How can sensitive files remain uncompromised when using Codex CLI?

[ilmeskio]

Summary

During testing with Codex CLI, I noticed an important nuance regarding how ignored files are handled:

• When I reference files directly using @ (e.g. @config/settings.py), files listed in .gitignore are not included in the model context — which is great.
• However, when using commands like rg, cat, or other workspace-wide searches, those same ignored files can still be read locally and their contents may appear in Codex responses.

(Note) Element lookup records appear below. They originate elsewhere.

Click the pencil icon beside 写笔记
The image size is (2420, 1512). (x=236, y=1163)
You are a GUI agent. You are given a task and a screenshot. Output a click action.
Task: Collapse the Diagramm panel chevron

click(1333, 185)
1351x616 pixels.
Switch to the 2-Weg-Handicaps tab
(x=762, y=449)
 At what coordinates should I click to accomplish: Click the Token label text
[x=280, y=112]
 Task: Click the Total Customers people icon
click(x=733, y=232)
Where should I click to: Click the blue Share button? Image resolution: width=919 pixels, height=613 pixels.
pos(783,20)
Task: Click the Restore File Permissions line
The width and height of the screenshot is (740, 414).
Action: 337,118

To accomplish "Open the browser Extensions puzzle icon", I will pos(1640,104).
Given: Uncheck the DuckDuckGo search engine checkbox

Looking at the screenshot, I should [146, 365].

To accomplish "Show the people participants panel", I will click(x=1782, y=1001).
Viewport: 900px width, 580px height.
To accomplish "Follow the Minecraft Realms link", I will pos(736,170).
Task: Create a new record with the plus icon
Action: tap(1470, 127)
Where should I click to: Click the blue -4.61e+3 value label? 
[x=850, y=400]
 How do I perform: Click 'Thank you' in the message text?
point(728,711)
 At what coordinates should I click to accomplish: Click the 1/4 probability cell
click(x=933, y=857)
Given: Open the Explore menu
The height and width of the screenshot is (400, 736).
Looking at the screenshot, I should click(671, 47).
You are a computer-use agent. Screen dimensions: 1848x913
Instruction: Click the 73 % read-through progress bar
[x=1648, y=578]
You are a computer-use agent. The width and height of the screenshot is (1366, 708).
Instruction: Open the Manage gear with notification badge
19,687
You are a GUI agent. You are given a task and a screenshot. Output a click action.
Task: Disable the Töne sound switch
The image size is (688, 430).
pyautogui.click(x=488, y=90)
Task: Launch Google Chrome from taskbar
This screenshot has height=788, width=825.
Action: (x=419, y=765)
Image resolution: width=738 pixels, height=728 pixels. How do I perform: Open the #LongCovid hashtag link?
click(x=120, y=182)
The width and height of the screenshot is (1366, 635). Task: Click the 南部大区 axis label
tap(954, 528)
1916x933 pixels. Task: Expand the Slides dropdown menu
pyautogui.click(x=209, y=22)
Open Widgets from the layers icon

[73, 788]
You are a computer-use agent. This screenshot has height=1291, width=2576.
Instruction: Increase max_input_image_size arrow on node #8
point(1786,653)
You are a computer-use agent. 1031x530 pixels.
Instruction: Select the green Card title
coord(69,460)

This raises some uncertainty about how to safely handle sensitive information (like .env files, credentials, or local configs) that might be present in the workspace but should never be exposed to the model or remote context.

Questions

1. How can users guarantee that sensitive files are never read or transmitted — even indirectly (e.g. via rg, cat, search, or summarization commands)?
2. Does Codex CLI perform any local filtering before sending file contents to the model (for instance, checking .gitignore or .env patterns)?
3. Is there a recommended way to mark or isolate sensitive files so they’re always out of scope for Codex — regardless of the command used?

Why this matters

In practice, developers often have secrets or credentials stored in .env, .json, or config files within the same repository.
Even if those files are ignored by Git, it’s unclear whether Codex might still read them locally when using tools like rg or global context searches.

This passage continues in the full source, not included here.